Date of Award

Fall 8-12-2014

Degree Type


Degree Name

Doctor of Philosophy (PhD)


Educational Policy Studies

First Advisor

William L. Curlette, Ph.D.

Second Advisor

Theresa A. Sipe, Ph.D.

Third Advisor

Hongli Li, Ph.D.

Fourth Advisor

T. Chris Oshima, Ph. D.

Fifth Advisor

Meltem Alemdar, Ph. D.


Differential item functioning (DIF) occurs when individuals from different groups who have equal levels of a latent trait fail to earn commensurate scores on a testing instrument. Type I error occurs when DIF-detection methods result in unbiased items being excluded from the test while a Type II error occurs when biased items remain on the test after DIF-detection methods have been employed. Both errors create potential issues of injustice amongst examinees and can result in costly and protracted legal action. The purpose of this research was to evaluate two methods for detecting DIF: logistic regression (LR) and Mantel-Haenszel (MH).

To accomplish this, meta-analysis was employed to summarize Monte Carlo quantitative studies that used these methods in published and unpublished literature. The criteria employed for comparing these two methods were Type I error rates, the Type I error proportion, which was also the Type I error effect size measure, deviation scores, and power rates.

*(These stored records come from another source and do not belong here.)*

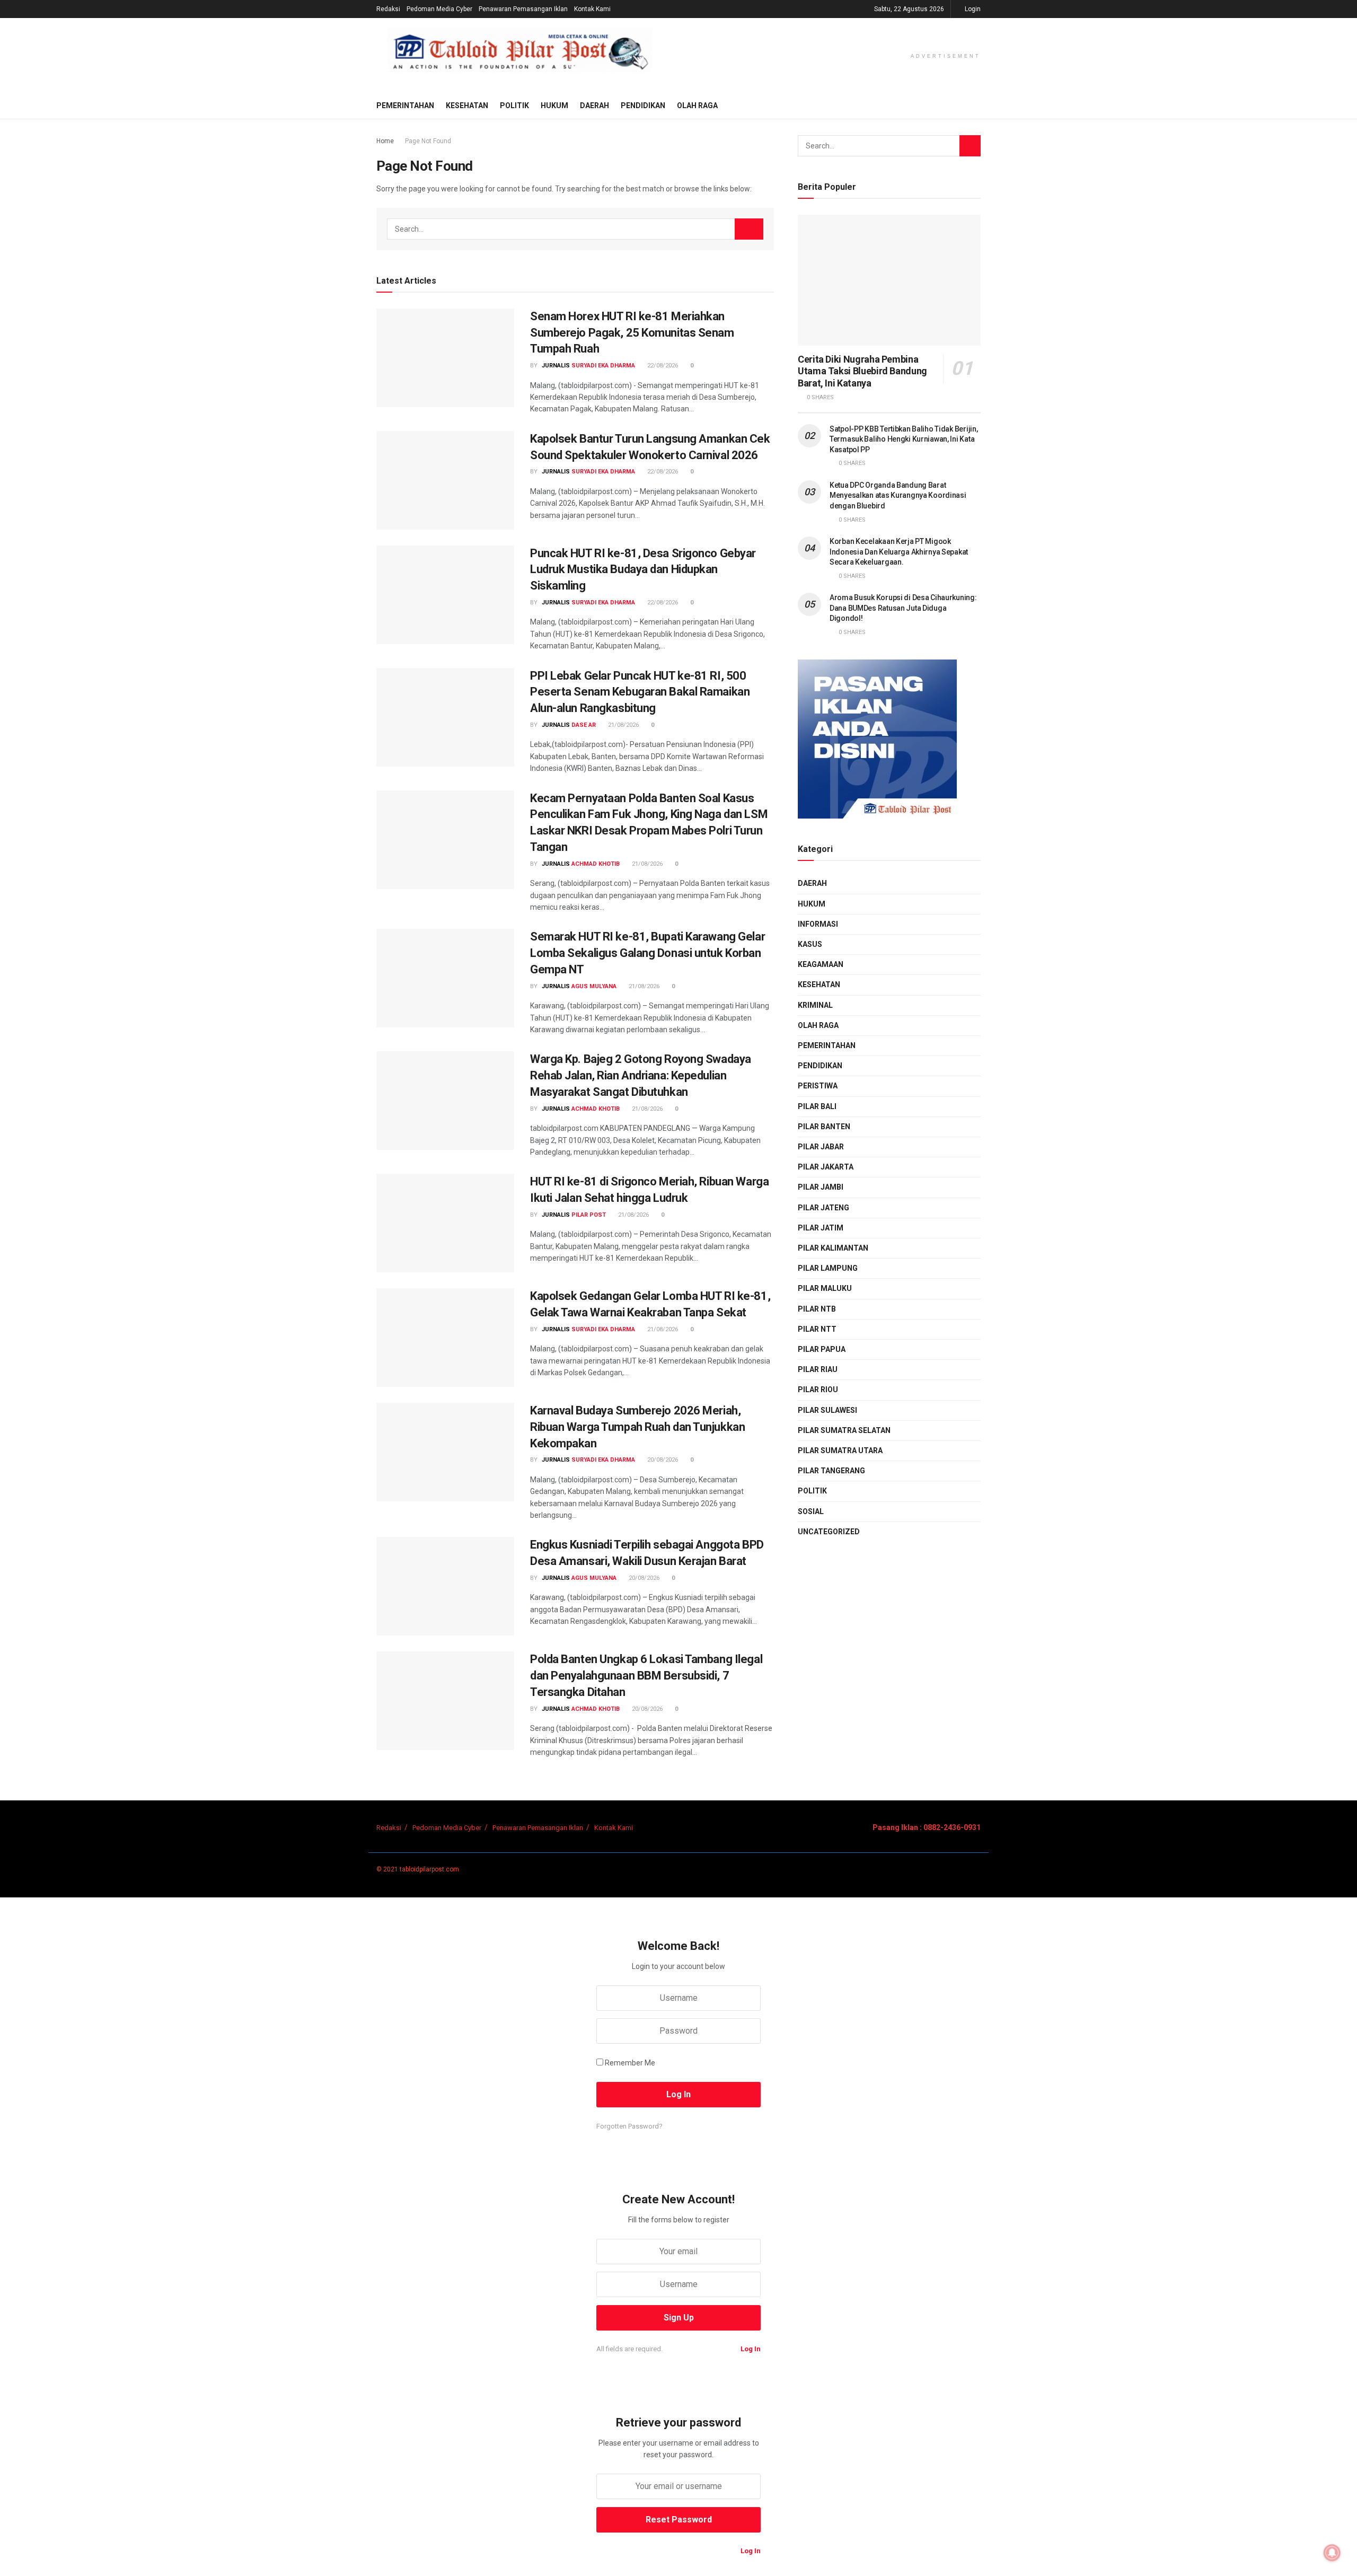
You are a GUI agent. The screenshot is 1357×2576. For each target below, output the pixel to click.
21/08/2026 (622, 725)
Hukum (554, 105)
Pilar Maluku (825, 1288)
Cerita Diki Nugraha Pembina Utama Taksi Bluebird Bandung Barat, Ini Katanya (862, 371)
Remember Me (630, 2063)
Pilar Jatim (820, 1228)
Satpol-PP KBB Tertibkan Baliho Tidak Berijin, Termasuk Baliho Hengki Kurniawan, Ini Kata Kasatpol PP (903, 439)
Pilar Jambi (820, 1187)
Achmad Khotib (595, 863)
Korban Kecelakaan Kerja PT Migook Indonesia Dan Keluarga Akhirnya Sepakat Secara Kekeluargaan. (899, 551)
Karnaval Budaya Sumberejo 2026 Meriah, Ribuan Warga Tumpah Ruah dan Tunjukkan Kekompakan (637, 1427)
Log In (750, 2349)
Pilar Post (588, 1214)
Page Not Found (428, 141)
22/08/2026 (662, 365)
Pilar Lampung (828, 1268)
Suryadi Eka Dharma (603, 365)
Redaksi (388, 9)
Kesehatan (467, 105)
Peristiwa (818, 1086)
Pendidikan (643, 105)
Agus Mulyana (593, 986)
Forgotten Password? (629, 2126)
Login (972, 9)
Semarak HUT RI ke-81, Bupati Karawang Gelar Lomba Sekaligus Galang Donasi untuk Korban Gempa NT (647, 953)
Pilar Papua (821, 1349)
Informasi (818, 924)
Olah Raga (697, 105)
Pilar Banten (824, 1126)
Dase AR (583, 725)
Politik (514, 105)
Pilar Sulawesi (827, 1410)
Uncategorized (829, 1531)
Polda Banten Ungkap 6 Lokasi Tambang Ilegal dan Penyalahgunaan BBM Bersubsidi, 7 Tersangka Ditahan (646, 1675)
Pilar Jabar (821, 1146)
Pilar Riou (818, 1389)
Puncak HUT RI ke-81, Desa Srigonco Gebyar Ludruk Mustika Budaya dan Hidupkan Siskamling (643, 570)
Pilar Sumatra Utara (840, 1450)
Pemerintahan (405, 105)
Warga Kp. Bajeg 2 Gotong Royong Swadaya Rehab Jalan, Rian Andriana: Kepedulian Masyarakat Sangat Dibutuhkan (640, 1075)
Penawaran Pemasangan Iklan (523, 9)
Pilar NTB (817, 1309)
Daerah (594, 105)
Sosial (811, 1511)
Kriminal (815, 1005)
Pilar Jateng (823, 1207)
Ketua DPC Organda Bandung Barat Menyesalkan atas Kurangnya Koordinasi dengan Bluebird (898, 495)
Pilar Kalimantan (833, 1248)
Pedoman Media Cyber (439, 9)
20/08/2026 (662, 1459)
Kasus (810, 944)
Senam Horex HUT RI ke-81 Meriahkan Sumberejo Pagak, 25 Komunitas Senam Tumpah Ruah (632, 333)
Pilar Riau (818, 1369)
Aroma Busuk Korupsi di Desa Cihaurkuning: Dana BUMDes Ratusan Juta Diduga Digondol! (903, 607)
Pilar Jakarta (825, 1167)
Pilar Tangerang (831, 1470)
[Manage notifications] (1332, 2552)
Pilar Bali (817, 1106)
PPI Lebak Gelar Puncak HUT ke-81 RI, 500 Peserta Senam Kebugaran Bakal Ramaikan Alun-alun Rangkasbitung (640, 692)
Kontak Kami (592, 9)
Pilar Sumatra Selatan (844, 1430)
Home (385, 141)
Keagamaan (820, 964)
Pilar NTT (817, 1329)
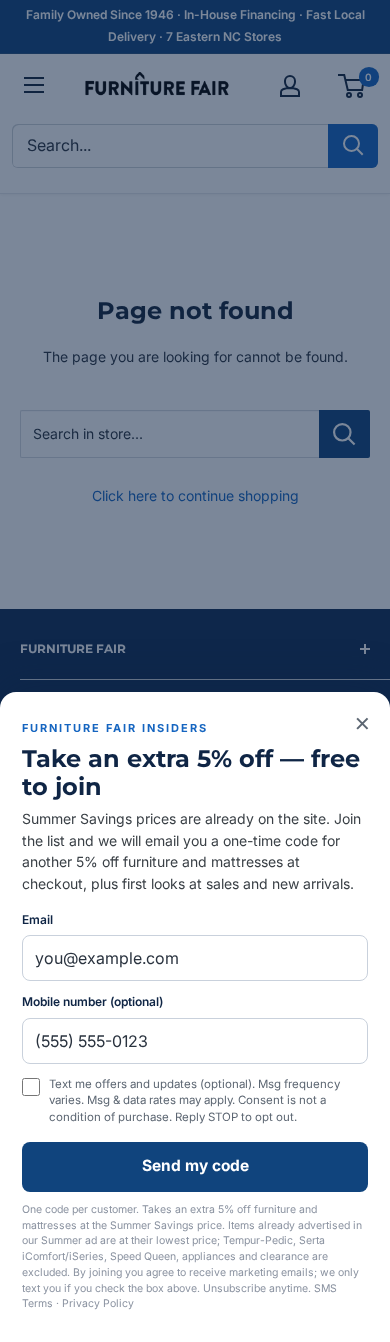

Monte Carlo simulation studies meeting inclusion criteria, with typically 15 Type I error effect sizes per study, were compared to assess how the LR and MH statistical methods function to detect DIF.

Studied variables included DIF magnitude, nature of DIF (uniform or non-uniform), number of DIF items, and test length. I found that MH was better at Type I error control while LR was better at controlling Type II error. This study also provides a valuable summary of existing DIF methods and a summary of the types of variables that have been manipulated in DIF simulation studies with LR and MH. Consequently, this meta-analysis can serve as a resource for practitioners to help them choose between LR and MH for DIF detection with regard to Type I and Type II error control, and can provide insight for parameter selection in the design of future Monte Carlo DIF studies.